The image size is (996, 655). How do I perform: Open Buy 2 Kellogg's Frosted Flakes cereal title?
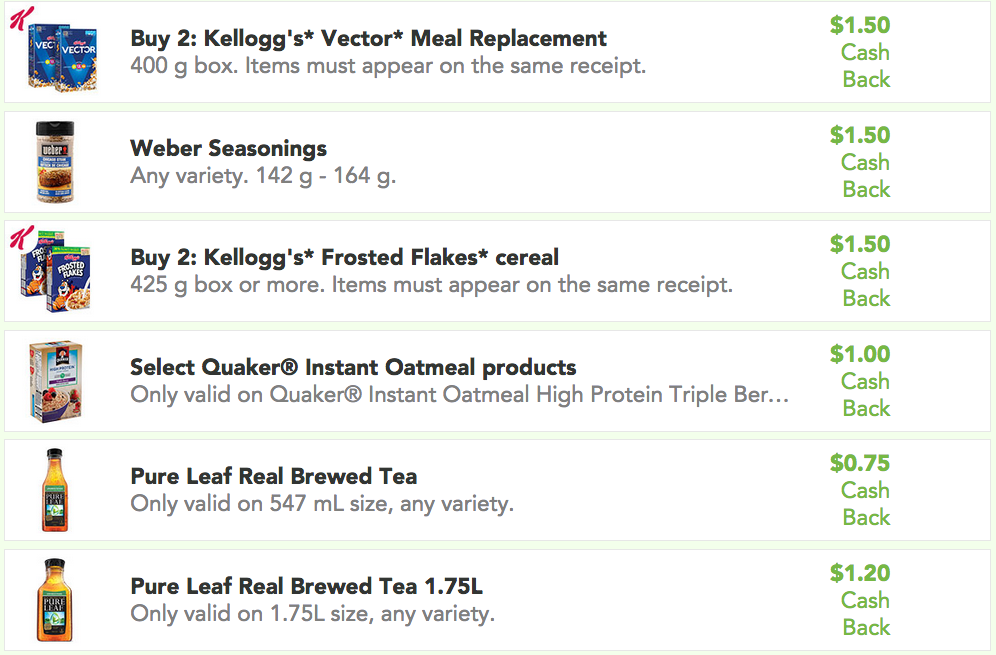pyautogui.click(x=344, y=258)
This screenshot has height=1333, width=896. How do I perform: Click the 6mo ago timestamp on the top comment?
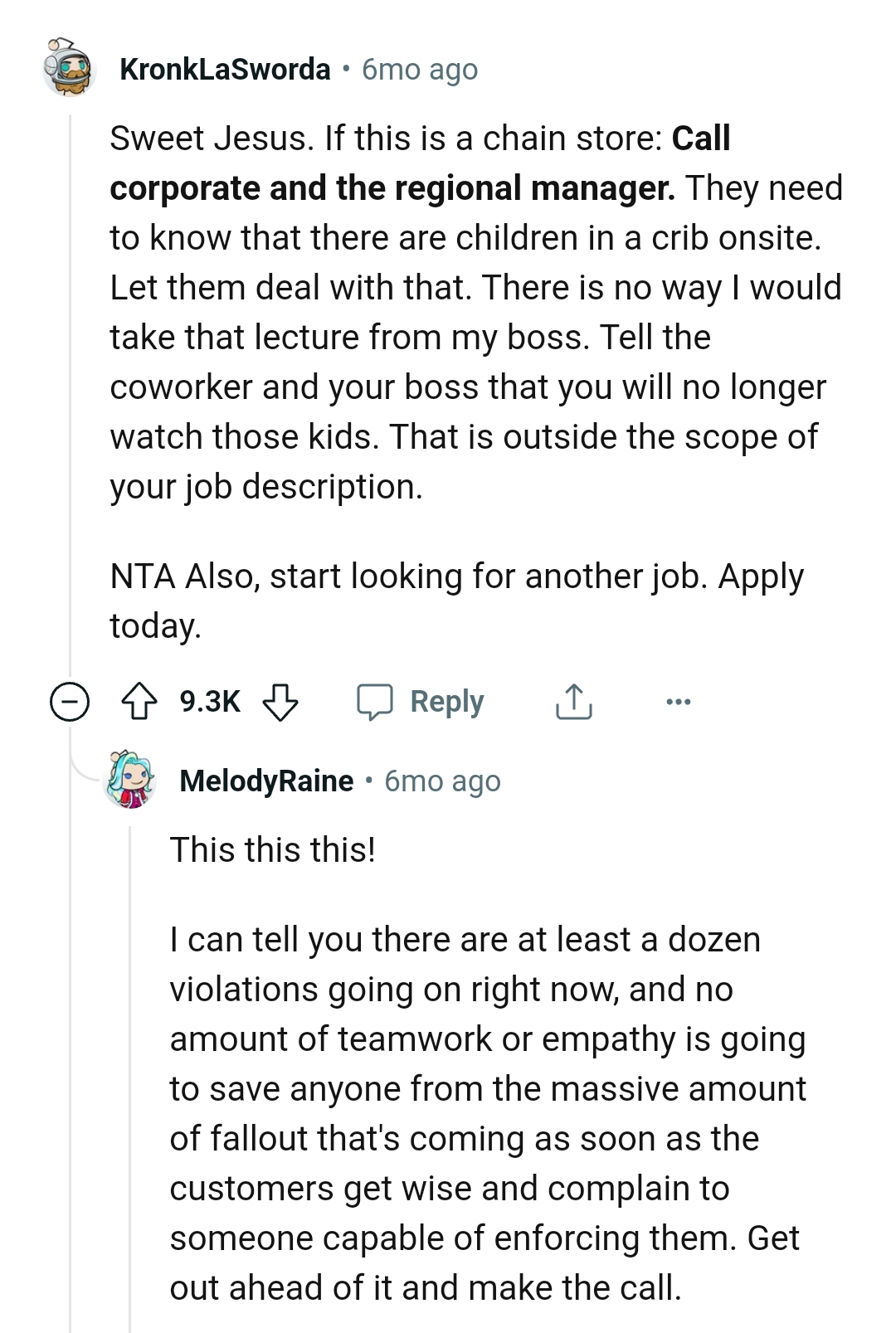click(419, 70)
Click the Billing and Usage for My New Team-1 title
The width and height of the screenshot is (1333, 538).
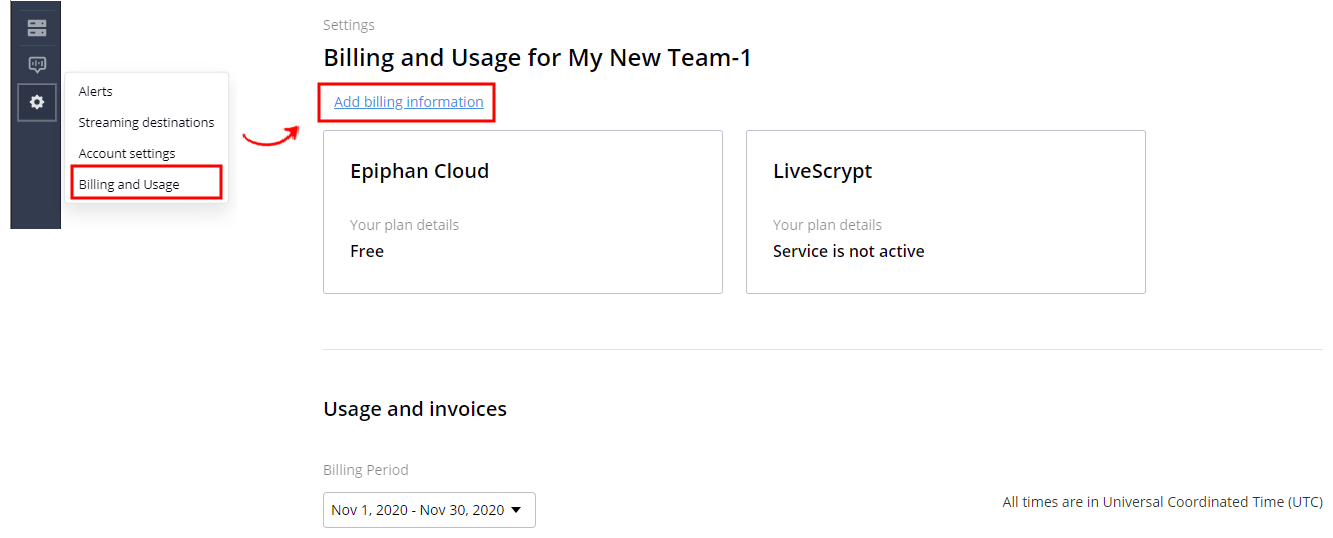pos(538,58)
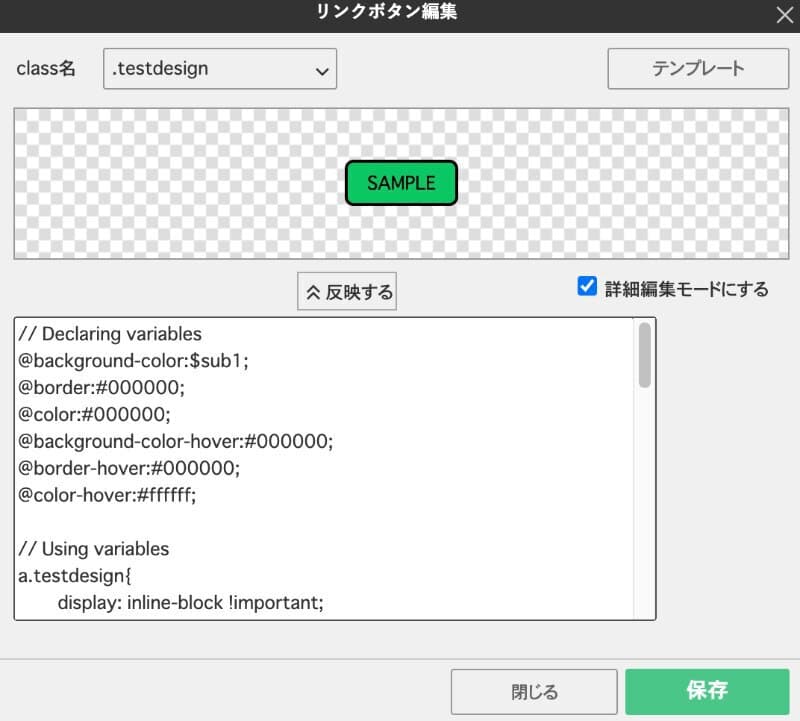Uncheck the 詳細編集モードにする checkbox
This screenshot has height=721, width=800.
pyautogui.click(x=588, y=287)
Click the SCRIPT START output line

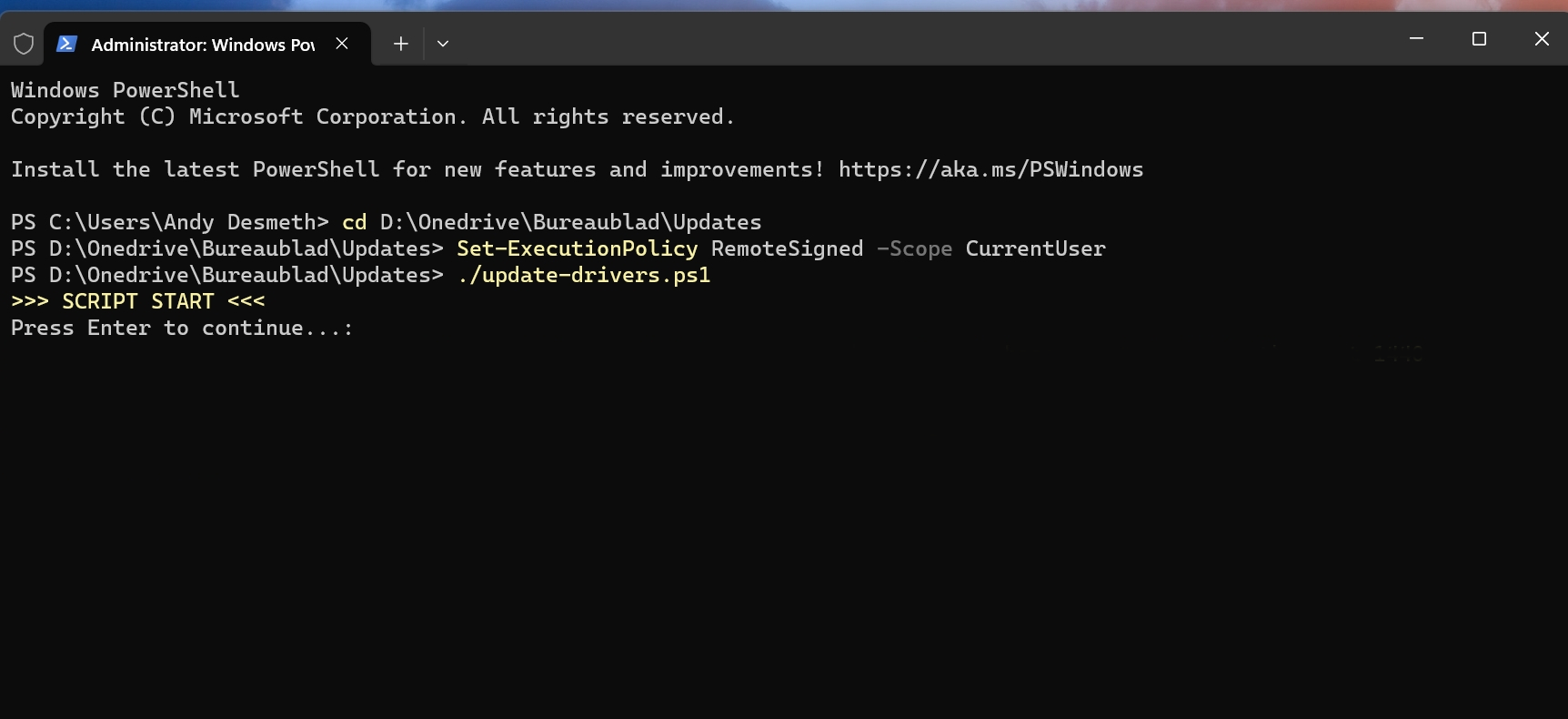[138, 301]
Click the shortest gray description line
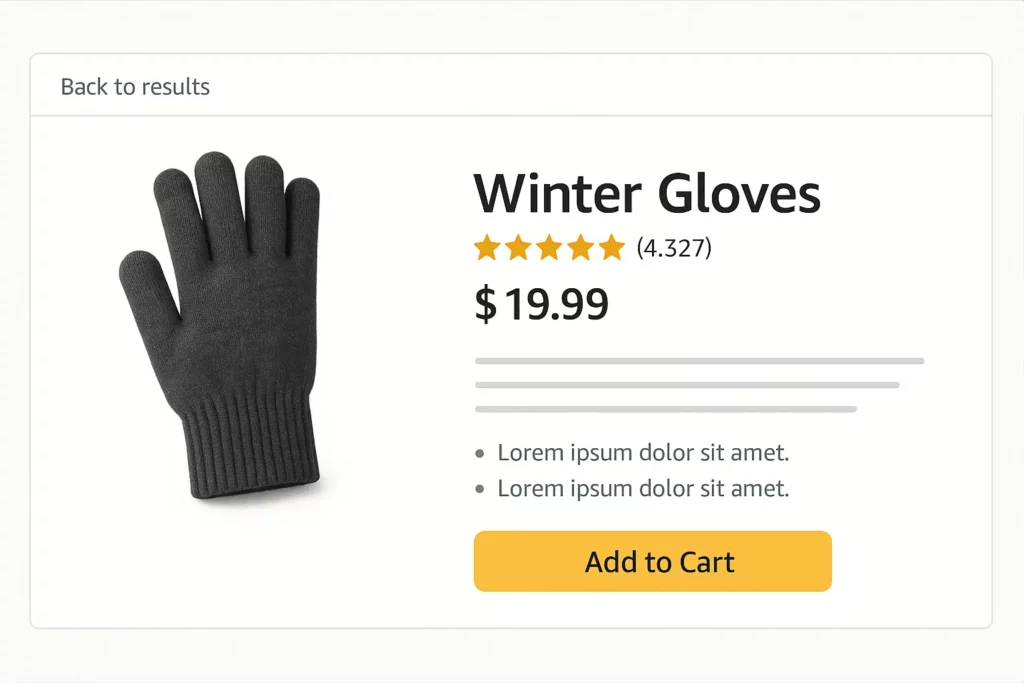 (666, 409)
══════════════════════════════
◆ Task requirements
Copy the listing above word for word from beginning to end, leaving out the pictures.

◆ Exercise answer
The image size is (996, 655). How do I perform: Open Buy 2 Kellogg's Frosted Flakes cereal title?
pyautogui.click(x=344, y=258)
This screenshot has height=1333, width=896. How do I perform: Click the 6mo ago timestamp on the top comment?
click(419, 70)
Click the Billing and Usage for My New Team-1 title
The width and height of the screenshot is (1333, 538).
pos(538,58)
Uncheck the 詳細編集モードにする checkbox
This screenshot has height=721, width=800.
pyautogui.click(x=588, y=287)
Click the SCRIPT START output line

[138, 301]
Click the shortest gray description line
 (666, 409)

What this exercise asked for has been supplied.